Last February, I was invited to give a keynote talk at a conference of law specialists working on the legal requirements for Europe’s much debated Banking Union. It was there that I came to realise the depth of anger amongst IMF officials against Germany, Frankfurt and Brussels. As one of them put it to me in no uncertain terms, “the Europeans forced us into a program for Greece that sullied the IMF’s image (sic)”. More importantly, the IMF was livid that Germany was proclaiming a banking union in order to ensure that it never actually happens. That it honours the idea of a Banking Union in the breach rather than in the observance.

Of course, there is little doubt that the IMF has only itself to blame for becoming an unquestioning member of a troika bent on ‘extending and pretending’, with catastrophic results for millions of people in Europe who will now join South East Asians and Latin Americans spitting on the ground every time they hear the acronym IMF. After all it was only a few short months ago that Mrs Lagarde went along, against her better judgment, with yet another monstrous reincarnation of the Greek bailout – as narrated in this post. Come to think of it, Mrs Lagarde was adopting a pattern first displayed by her predecessor: Disagree with Europe’s analysis and policies but, at the crucial moment, back down and legitimise these policies through complicity. (See here for my ‘political economy’ of DSK)

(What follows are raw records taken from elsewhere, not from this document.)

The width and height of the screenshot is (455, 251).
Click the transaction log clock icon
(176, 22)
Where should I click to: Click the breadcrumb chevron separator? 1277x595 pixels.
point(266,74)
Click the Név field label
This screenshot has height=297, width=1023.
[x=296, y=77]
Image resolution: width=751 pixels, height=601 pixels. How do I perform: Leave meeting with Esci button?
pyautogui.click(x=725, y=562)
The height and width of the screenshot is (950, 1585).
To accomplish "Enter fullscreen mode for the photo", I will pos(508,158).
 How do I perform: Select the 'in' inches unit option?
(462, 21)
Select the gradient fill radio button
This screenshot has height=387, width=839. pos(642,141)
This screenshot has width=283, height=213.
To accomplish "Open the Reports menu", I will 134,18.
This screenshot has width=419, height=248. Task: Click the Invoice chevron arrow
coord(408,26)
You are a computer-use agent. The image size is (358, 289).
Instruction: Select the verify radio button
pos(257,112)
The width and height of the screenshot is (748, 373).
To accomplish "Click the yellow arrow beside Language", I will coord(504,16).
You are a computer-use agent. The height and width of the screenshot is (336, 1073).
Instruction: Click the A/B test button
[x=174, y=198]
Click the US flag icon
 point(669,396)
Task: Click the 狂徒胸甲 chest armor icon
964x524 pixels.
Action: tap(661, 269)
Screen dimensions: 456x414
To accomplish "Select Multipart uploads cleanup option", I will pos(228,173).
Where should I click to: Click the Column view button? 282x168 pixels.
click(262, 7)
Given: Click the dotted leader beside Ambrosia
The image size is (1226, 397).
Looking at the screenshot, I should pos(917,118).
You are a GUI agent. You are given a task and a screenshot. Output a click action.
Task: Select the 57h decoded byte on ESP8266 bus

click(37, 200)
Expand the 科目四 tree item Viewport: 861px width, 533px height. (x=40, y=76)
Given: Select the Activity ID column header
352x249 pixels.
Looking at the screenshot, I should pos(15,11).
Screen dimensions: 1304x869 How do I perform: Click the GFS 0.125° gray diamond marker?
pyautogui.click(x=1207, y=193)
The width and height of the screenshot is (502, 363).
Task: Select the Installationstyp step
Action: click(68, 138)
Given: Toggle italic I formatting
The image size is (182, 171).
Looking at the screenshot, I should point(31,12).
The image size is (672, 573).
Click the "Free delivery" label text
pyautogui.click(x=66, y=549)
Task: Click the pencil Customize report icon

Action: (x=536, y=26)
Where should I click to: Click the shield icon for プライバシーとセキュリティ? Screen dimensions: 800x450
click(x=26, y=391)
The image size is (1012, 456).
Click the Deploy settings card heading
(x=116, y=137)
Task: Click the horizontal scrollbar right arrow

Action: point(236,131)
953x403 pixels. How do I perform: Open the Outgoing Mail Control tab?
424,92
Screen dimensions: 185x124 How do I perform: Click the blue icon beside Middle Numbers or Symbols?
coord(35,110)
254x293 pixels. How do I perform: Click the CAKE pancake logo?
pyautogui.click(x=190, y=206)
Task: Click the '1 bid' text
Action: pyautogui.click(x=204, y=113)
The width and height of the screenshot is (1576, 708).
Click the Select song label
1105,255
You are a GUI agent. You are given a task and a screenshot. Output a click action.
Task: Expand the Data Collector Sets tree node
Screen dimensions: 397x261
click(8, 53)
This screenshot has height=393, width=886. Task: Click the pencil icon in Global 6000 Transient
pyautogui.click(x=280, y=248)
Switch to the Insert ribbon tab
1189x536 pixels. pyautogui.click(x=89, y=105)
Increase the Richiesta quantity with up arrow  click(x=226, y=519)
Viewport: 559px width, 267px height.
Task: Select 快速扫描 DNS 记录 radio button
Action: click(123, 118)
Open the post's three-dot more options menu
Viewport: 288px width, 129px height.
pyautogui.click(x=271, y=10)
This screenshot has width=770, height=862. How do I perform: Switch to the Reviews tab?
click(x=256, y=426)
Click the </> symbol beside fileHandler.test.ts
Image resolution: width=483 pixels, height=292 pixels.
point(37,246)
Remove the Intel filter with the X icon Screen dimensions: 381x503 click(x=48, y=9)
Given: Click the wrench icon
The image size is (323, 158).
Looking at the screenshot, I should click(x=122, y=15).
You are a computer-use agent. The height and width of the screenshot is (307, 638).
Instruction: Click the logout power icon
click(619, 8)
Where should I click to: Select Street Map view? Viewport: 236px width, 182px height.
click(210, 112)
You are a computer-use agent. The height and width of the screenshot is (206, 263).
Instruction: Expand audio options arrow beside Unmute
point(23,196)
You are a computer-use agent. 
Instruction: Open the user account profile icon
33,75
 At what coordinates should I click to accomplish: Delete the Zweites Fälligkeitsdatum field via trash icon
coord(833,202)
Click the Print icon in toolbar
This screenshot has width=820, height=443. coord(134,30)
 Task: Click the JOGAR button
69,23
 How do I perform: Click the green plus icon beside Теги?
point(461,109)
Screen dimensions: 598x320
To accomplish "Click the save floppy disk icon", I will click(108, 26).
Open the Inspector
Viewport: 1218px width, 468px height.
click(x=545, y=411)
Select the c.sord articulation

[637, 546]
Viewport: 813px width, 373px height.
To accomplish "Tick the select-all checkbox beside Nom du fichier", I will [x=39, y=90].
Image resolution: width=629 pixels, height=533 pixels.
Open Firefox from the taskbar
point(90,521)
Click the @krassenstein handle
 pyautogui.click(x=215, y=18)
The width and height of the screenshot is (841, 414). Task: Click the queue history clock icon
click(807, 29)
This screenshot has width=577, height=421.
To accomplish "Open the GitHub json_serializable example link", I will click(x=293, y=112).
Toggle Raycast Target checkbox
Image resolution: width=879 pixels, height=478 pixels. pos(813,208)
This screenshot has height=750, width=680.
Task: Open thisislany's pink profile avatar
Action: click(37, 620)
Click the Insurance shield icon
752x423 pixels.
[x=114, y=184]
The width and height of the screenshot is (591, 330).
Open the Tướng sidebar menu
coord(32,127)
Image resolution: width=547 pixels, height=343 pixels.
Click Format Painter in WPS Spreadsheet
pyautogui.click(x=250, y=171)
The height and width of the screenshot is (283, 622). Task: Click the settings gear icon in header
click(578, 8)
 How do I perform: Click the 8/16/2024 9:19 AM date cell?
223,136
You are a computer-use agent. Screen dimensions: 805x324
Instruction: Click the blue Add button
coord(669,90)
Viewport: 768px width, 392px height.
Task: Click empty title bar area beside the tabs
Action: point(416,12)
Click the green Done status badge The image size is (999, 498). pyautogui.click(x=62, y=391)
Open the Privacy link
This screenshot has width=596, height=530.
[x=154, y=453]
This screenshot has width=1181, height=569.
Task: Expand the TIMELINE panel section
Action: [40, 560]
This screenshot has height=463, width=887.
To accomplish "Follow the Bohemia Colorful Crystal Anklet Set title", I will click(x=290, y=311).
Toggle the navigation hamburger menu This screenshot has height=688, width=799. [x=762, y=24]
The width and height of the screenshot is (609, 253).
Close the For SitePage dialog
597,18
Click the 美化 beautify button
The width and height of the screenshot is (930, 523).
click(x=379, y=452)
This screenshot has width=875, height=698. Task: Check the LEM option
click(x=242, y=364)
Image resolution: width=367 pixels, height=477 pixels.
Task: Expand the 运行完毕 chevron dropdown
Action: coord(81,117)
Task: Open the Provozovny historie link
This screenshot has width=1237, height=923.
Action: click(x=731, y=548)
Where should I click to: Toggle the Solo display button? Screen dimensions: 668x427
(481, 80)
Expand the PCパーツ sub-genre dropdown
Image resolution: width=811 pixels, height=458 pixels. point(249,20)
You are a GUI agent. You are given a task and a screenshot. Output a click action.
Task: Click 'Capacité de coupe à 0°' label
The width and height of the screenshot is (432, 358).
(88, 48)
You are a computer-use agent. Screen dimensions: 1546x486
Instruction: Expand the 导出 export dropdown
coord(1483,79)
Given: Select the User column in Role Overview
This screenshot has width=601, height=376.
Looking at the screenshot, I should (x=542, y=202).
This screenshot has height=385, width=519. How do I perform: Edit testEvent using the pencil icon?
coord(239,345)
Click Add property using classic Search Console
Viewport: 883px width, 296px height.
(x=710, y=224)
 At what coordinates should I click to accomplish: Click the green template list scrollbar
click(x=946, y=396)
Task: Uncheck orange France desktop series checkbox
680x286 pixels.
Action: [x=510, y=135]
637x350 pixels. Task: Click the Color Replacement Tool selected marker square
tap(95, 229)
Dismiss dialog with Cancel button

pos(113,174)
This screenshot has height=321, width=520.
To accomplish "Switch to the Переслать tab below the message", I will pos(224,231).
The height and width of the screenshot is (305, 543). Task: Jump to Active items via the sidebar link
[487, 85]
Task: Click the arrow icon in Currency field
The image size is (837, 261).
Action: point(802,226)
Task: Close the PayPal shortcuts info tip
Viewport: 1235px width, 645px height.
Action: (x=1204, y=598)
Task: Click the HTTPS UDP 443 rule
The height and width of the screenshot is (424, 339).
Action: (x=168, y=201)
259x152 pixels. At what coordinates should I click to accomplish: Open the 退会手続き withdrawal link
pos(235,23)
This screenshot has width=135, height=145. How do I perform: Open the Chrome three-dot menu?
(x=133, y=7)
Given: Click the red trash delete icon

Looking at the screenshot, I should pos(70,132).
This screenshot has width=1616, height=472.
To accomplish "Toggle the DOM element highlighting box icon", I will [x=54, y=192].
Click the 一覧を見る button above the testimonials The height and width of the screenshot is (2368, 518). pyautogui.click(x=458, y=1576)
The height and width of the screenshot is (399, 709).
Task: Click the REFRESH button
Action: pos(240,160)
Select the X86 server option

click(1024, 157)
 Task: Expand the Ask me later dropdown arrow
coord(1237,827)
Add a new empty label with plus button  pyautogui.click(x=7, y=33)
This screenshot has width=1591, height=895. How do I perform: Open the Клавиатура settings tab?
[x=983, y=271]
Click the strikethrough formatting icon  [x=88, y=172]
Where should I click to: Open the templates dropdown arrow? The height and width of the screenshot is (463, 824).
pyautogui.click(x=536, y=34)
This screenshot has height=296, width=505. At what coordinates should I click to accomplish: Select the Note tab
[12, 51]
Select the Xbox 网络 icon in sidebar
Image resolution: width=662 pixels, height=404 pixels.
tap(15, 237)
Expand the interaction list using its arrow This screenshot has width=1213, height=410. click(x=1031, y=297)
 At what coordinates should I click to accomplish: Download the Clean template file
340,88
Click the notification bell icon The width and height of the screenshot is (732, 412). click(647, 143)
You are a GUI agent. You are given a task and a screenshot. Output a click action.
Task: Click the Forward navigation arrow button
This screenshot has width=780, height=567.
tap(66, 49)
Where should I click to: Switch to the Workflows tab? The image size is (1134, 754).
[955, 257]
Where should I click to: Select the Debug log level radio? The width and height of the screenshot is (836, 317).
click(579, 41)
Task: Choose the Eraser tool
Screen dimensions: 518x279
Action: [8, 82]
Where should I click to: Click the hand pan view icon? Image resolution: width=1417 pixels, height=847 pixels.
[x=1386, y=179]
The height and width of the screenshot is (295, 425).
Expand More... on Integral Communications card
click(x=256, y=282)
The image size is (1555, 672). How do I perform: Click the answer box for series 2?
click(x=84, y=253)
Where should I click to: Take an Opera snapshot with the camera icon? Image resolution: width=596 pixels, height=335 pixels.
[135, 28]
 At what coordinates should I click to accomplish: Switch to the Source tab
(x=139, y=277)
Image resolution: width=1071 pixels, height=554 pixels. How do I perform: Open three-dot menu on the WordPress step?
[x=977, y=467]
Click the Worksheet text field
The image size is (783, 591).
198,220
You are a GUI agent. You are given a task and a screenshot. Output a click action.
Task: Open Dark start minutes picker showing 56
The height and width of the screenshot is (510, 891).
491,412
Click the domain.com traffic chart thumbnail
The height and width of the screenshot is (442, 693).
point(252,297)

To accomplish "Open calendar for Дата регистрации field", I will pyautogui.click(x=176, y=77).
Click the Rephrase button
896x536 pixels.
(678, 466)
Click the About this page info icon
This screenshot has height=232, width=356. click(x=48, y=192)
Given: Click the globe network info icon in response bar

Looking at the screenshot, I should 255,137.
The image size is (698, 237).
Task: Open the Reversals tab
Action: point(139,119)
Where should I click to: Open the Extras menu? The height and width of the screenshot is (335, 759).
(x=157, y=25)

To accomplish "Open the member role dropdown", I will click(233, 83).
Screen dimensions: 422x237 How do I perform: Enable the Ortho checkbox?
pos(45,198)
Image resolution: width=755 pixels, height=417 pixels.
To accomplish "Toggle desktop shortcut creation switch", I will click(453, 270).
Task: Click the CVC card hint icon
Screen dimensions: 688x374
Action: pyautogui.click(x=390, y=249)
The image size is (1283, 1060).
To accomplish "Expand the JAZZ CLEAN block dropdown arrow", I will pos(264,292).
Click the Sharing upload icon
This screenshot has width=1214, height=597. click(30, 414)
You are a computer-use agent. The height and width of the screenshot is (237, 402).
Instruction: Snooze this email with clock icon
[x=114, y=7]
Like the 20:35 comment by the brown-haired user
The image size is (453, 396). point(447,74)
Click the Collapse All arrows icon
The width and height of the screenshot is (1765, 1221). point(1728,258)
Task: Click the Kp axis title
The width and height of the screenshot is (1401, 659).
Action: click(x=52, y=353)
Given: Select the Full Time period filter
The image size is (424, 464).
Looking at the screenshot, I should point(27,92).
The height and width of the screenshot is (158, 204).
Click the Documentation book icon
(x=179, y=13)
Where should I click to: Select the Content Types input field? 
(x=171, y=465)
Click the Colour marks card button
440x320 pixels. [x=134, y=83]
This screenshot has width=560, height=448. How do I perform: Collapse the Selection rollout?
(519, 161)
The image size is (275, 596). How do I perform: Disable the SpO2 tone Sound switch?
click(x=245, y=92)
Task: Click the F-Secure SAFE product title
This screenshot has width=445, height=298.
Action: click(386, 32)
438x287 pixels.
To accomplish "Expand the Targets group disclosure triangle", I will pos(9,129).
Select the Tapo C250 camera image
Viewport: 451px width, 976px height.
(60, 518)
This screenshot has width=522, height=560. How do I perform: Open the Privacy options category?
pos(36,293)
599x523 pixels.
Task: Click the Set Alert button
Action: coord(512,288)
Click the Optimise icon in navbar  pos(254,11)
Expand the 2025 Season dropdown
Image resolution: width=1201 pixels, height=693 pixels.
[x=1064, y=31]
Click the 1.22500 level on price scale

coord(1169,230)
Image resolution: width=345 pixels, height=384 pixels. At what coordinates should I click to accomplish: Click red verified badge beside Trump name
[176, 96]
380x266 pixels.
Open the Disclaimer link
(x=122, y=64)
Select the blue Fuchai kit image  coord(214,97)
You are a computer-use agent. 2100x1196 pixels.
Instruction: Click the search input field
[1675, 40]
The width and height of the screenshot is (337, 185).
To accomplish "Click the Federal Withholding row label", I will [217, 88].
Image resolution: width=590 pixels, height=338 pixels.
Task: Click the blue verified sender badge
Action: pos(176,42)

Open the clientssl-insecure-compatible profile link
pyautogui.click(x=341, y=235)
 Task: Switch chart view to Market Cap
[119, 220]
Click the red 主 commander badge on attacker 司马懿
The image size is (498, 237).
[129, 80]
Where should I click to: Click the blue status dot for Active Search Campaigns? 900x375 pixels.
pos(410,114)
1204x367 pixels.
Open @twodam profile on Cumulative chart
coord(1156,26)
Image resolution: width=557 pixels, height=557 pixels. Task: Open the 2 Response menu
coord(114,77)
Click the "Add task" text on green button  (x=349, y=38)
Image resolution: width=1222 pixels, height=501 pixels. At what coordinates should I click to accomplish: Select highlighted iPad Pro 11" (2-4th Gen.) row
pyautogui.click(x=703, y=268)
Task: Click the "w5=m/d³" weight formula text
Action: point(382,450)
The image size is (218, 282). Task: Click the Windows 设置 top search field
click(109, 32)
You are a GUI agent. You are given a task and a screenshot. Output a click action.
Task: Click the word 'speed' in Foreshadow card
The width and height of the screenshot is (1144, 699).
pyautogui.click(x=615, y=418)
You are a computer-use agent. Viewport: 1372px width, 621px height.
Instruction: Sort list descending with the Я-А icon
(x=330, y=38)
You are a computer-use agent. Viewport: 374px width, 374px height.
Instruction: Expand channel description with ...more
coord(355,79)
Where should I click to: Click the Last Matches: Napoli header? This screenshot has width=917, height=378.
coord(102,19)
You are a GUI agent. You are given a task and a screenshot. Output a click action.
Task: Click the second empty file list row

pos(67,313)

Now that all is said and done, what opportunities is the IMF’s confession opening up for Europe? My answer is simple and will upset many of my friends on the left side of the political spectrum: Europe’s peripheral countries must forge a tactical alliance with the IMF at least in the context of pushing for an immediate transfer of ownership, responsibility, powers of restructuring and management of our bankrupt banks directly to the ESM and the ECB. Only in this manner will our nations have a chance to breathe again, to rid themselves of Bankruptocracy and plan for the future with a smidgeon of hope. At least on this, the IMF may be willing to part ways from Berlin and Frankfurt. I can think of no better way of driving a wedge through the Iron Curtain of Austerian Misanthropy.